Job verändert sich, Sicherheitsauflagen werden strikter
Bei aller Leidenschaft zum Handwerk merkt Ralf Fischer aber, dass sich im Job einiges verändert, zum Beispiel die Sicherheitsauflagen. Er zeigt auf den Schornstein eines alten, zweistöckigen Hauses mit braunen Dachziegeln nebenan: „Wir hätten früher einfach die Leiter angelegt und wären hochgegangen.“
Heute müssten mindestens drei Mitarbeiter kommen, um den Schornstein zu reinigen, weil es auf dem Dach keine speziellen Sicherheitsvorkehrungen gibt: „Während einer kehrt, muss ein weiterer sichern und noch einer bereitstehen, um den Notruf wählen zu können.“
Der Bezirksschornsteinfeger findet es gut, dass die Arbeit noch sicherer wird, „denn Unfälle passieren sehr selten, aber wenn, dann sind es böse“. Doch gerade, wenn nicht gekehrt, sondern nur etwas überprüft werden muss, könnten die Auflagen auch etwas behindern. „Deswegen fliegen manche Schornsteinfeger mit Drohnen über das Dach, um nicht herauf zu müssen.“
Heizgesetz und Energiemangel habe Kunden Angst gemacht
Auch die Aufgaben hätten sich verändert: „Ganz früher mussten Schornsteinfeger nur Ruß entfernen.
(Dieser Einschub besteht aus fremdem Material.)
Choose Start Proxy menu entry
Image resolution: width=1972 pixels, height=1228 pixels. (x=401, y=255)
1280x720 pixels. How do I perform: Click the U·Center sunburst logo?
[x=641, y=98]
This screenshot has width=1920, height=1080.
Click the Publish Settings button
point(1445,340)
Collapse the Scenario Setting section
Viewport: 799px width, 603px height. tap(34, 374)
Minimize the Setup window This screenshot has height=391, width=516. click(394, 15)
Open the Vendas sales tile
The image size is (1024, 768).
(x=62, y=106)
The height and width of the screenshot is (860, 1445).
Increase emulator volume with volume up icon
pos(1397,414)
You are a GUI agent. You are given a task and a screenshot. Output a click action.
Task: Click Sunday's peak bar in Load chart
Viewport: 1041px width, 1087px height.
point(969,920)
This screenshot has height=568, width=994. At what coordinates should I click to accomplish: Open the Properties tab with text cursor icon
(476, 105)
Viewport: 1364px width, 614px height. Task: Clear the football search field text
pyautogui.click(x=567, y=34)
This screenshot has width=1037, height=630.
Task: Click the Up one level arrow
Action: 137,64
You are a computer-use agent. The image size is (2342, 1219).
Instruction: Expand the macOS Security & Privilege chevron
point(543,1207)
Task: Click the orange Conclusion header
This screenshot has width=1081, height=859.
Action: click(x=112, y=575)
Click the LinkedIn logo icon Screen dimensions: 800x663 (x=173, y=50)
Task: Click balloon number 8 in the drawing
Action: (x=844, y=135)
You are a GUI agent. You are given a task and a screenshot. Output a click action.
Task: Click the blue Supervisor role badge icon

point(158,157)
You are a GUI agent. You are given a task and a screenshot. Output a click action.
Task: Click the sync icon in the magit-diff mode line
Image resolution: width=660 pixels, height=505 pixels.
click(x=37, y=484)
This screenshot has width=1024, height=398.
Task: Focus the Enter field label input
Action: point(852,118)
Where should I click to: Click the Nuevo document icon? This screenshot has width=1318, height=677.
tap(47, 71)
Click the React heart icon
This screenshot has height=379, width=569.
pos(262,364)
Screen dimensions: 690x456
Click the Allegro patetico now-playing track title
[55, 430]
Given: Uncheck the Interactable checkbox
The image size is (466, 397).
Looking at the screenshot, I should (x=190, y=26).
Mittlerweile überprüfen wir Anlagen, messen Abgaswerte und sind ganz oft Energieberater.“
In den vergangenen zwei Jahren habe er zudem häufig Seelsorger sein und Kunden beruhigen müssen, die zum Beispiel nach Beginn des Ukraine-Kriegs Angst davor hatten, dass Öl und Gas knapp werden. Auch das neue Gebäudeenergiegesetz (GEG) habe Menschen verunsichert.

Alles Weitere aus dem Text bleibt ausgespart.